- Starring: Robin Duke; Christine Ebersole; Mary Gross; Tim Kazurinsky; Eddie Murphy; Joe Piscopo; Tony Rosato; Brian Doyle-Murray;
- No. of episodes: 20

Release
- Original network: NBC
- Original release: October 3, 1981 – May 22, 1982

Season chronology
- ← Previous season 6 Next → season 8

= Saturday Night Live season 7 =

The seventh season of Saturday Night Live, an American sketch comedy series, originally aired in the United States on NBC between October 3, 1981, and May 22, 1982. It was the first full season produced by Dick Ebersol.

==History==
New cast members for the 1981 season included Christine Ebersole, Mary Gross, and 1979 featured player Brian Doyle-Murray, who ran the Weekend Update (under the title Saturday Night Live Newsbreak & Current Affairs) desk for one season. Also returning were Second City veterans Robin Duke, Tim Kazurinsky, and Tony Rosato, who had debuted April 11.

Ebersol ran a very different show to that Lorne Michaels had in the 1970s. Many of the sketches were built less on "smart" and "revolutionary" comedy that was abundant in the early days and followed a much more "straightforward" approach. This shift alienated some fans and even some writers and cast members. Ebersol was eager to attract the younger viewers that advertisers craved. He dictated that no sketch should run longer than five minutes, so as not to lose the attention of teenagers.

Having come from the ranks of management, Ebersol was adept at dealing with the network. Ebersol was also not fond of political humor, and he and NBC mostly eschewed jokes about President Reagan during his time as showrunner. Later in his tenure, he was handling much of the business aspects and day-to-day production affairs, leaving producer Bob Tischler in charge of most of the creative facets of the show.

Unlike Michaels, Ebersol had no difficulty firing people. Among the first casualties after the 1981 season were Rosato (who later said that the firing was the best thing to ever happen to him, as he felt that the show's atmosphere encouraged his drug addiction) and Ebersole, who got the axe because of her frequent complaints that the women on the show had little airtime and what they did receive cast them in sexist and humiliating light. Michael O'Donoghue was fired in December 1981, after repeated arguments with Ebersol over the creative direction of the show, and because of his abusive treatment of the cast.

=== Murphy's rise ===
Joe Piscopo and Eddie Murphy were the only performers from Doumanian's cast to appear on SNL for season seven. Murphy, who had already emerged as a breakout star on Doumanian's season, continued to thrive under Ebersol, and his soaring popularity helped restore the show's ratings. He created memorable characters, including the empty-headed former child movie star Buckwheat and an irascible, life-size version of the Gumby toy character, complete with life-size star ego.
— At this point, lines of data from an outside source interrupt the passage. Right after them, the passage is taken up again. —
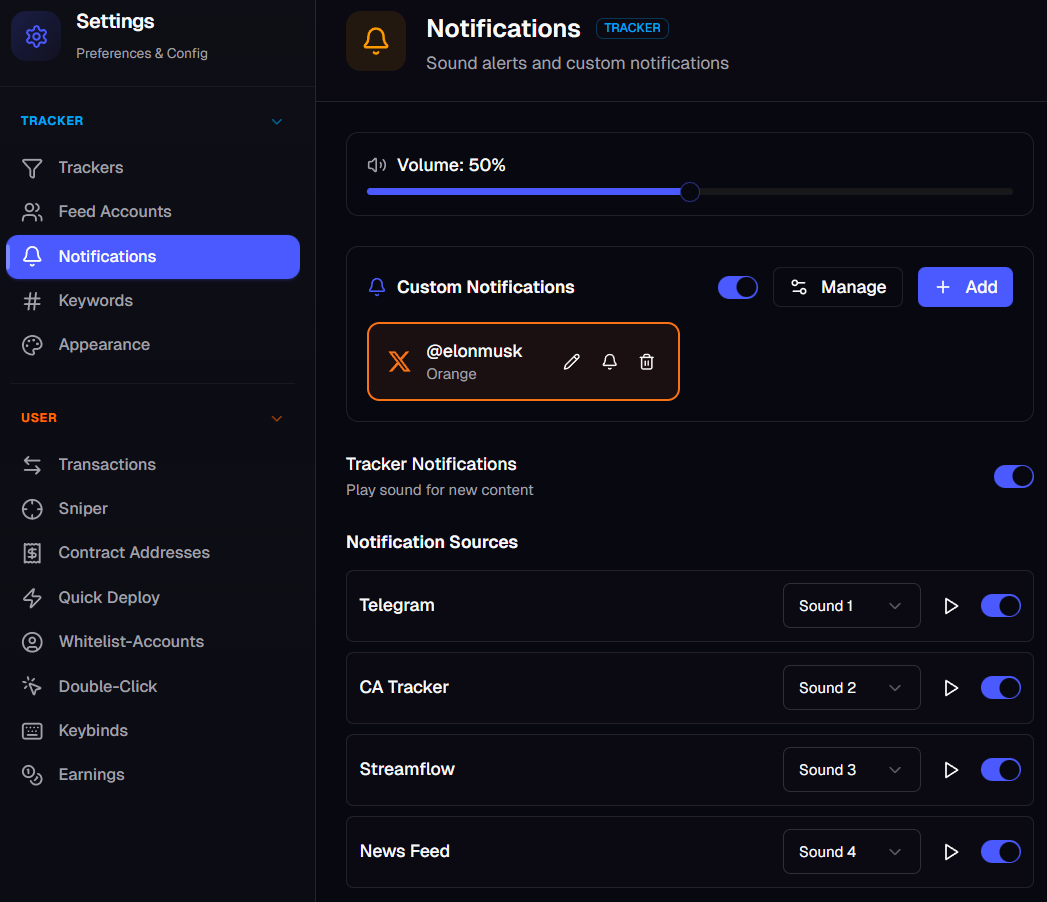
Task: Open the News Feed Sound 4 dropdown
Action: tap(851, 852)
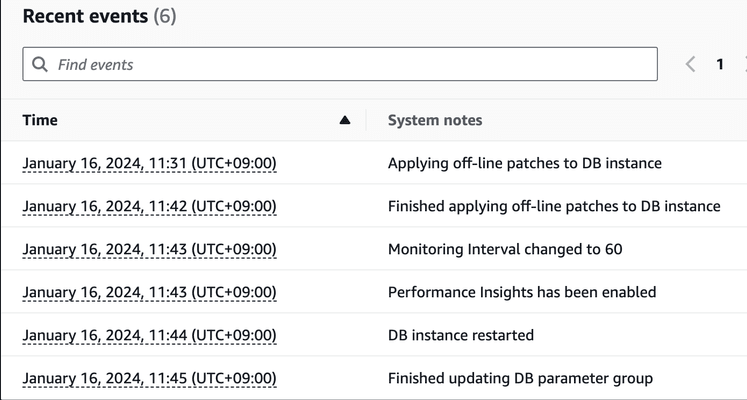
Task: Select the Applying off-line patches note
Action: (525, 163)
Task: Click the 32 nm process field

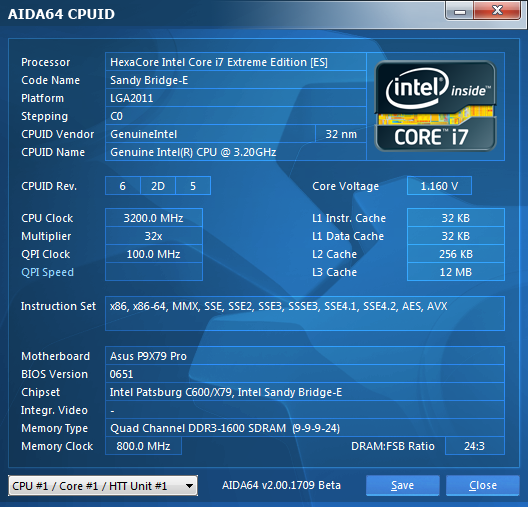Action: 341,134
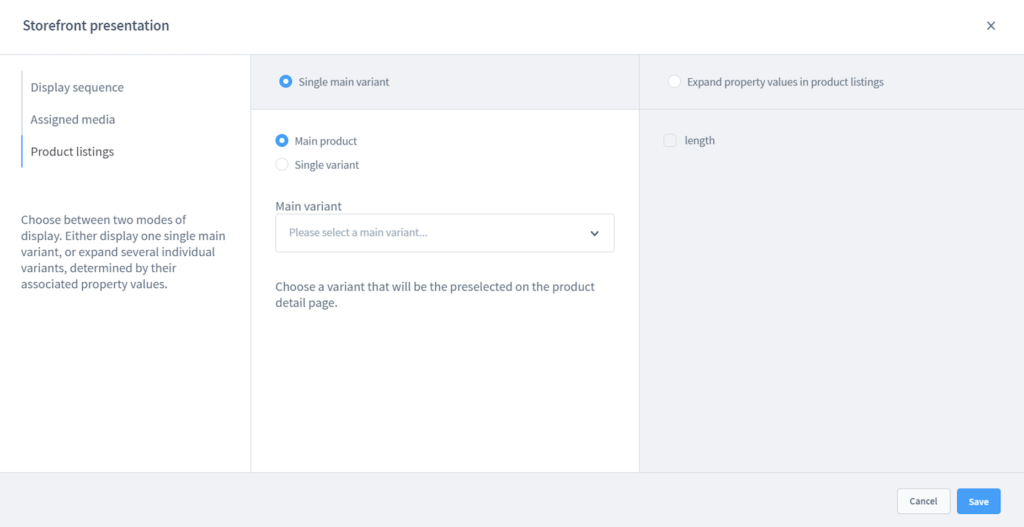
Task: Open the Display sequence section
Action: [x=77, y=88]
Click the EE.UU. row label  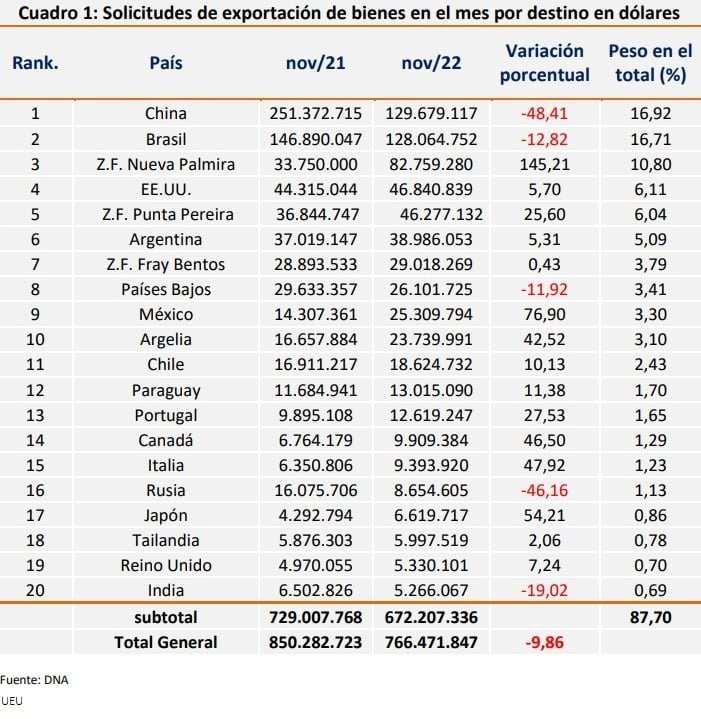166,189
Piscopo was also popular, renowned for his Frank Sinatra impersonation, as well as his character Paulie Herman.

==Cast==
After the end of the previous season, which was cut short because of the 1981 Writers Guild of America strike, Ebersol dismissed two more of Jean Doumanian's hires, repertory players Denny Dillon and Gail Matthius. Featured players Laurie Metcalf and Emily Prager, who were hired for and credited in the previous season's final episode (though Metcalf only appeared in a pre-recorded piece, and Prager didn't appear at all), were not asked back as cast members. Prager would appear, however, as an uncredited participant in a short film in this season's second episode.
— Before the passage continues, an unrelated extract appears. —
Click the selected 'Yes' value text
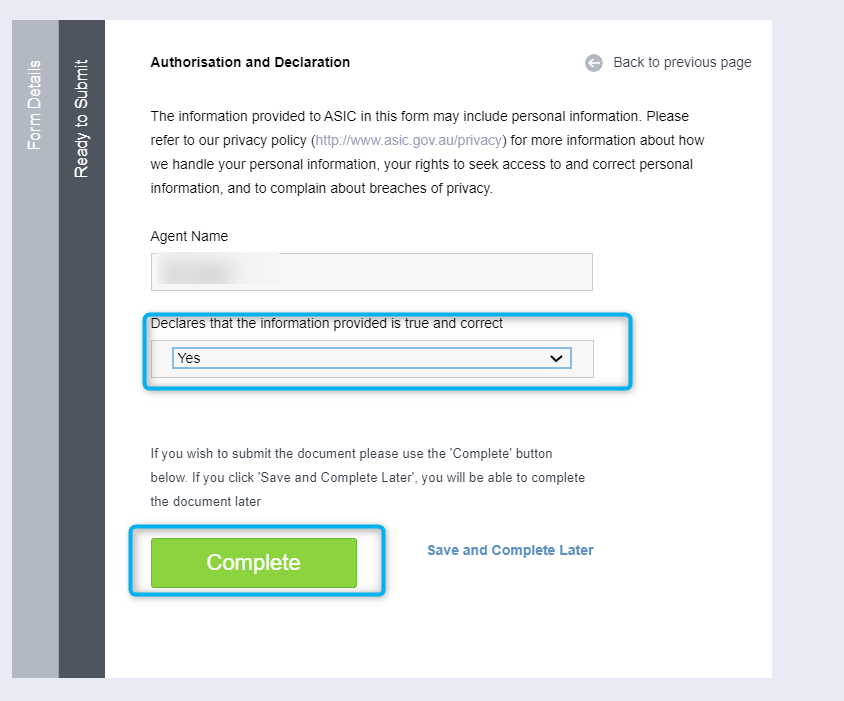This screenshot has height=701, width=844. (189, 358)
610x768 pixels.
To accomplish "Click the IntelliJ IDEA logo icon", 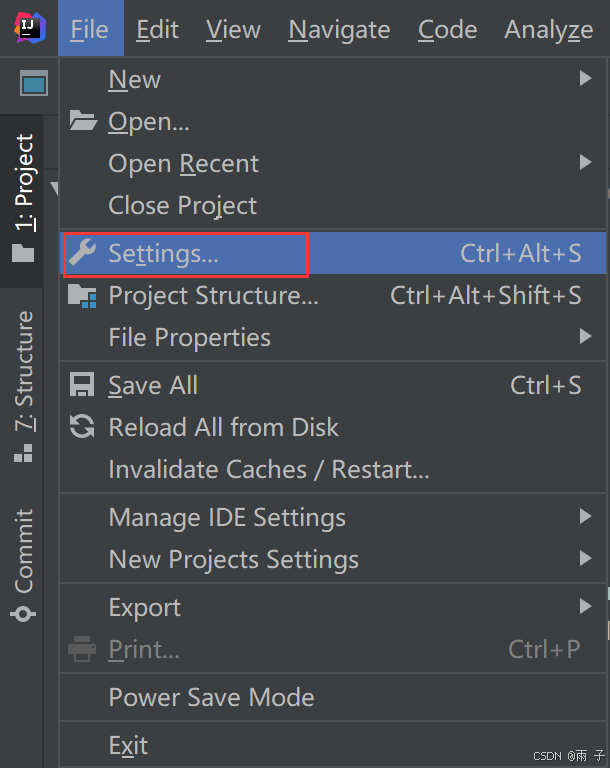I will (x=30, y=28).
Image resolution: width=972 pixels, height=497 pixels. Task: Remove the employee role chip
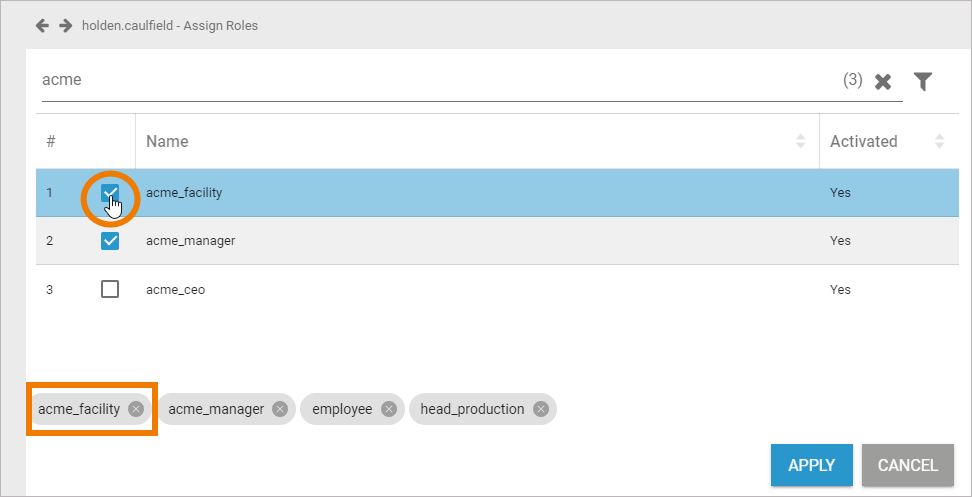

The new cast of Saturday Night Live for season 7 included returning veterans Robin Duke, Tim Kazurinsky, Tony Rosato, Eddie Murphy and Joe Piscopo. Two new cast members were added: Second City alum Mary Gross and Broadway actress Christine Ebersole. Writer Brian Doyle-Murray joined as a featured player after a brief stint as a cast member during the show's fifth season. Doyle-Murray became the new Weekend Update (then called SNL Newsbreak) host, and was teamed first with Mary Gross before anchoring solo for three months, then back again with Gross for one more month. For the remainder of the season, Doyle-Murray was paired with Christine Ebersole.
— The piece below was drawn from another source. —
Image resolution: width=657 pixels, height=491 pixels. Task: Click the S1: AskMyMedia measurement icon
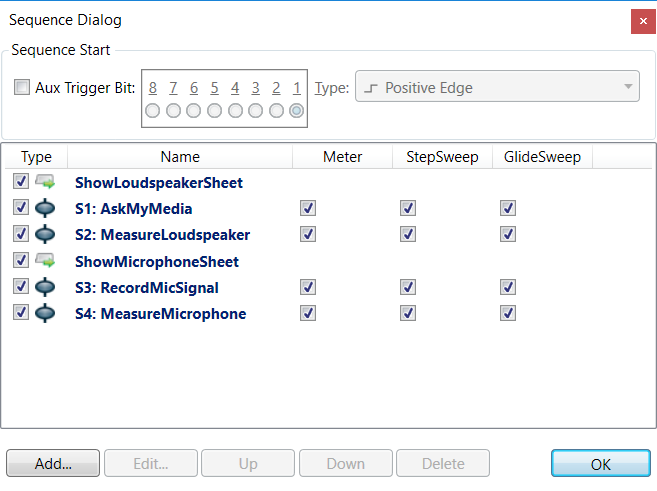coord(46,208)
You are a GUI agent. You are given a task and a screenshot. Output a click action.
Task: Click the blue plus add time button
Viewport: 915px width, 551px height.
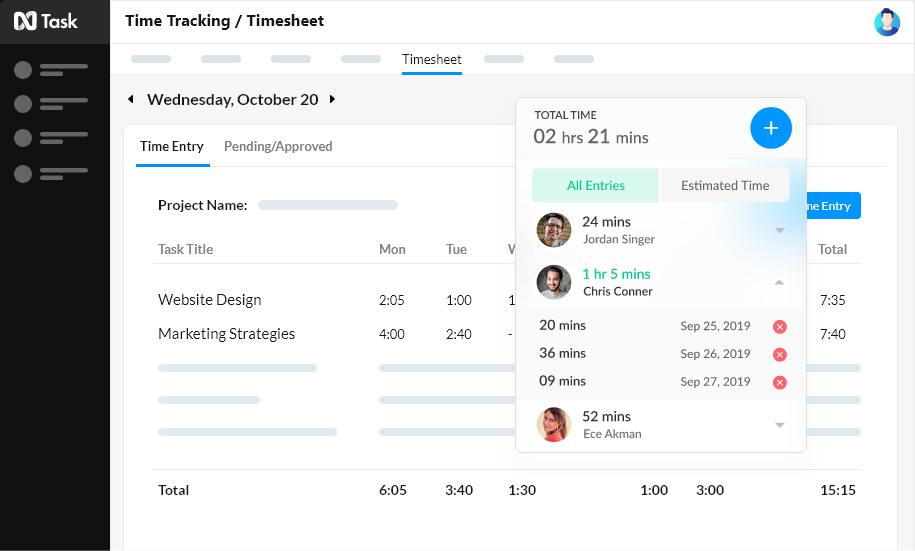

Murphy, who had already emerged as a cast breakout last season, continued to rise in popularity in season 7, and Dick Ebersol heavily featured both Murphy and Piscopo in the show.

=== Cast roster ===

Repertory players
- Robin Duke
- Christine Ebersole
- Mary Gross
- Tim Kazurinsky
- Eddie Murphy
- Joe Piscopo
- Tony Rosato

Featured players
- Brian Doyle-Murray

bold denotes Weekend Update anchor

As the anchor of SNL Newsbreak, and unusual with Featured Players in the early years, Doyle-Murray was credited in every single episode of the season.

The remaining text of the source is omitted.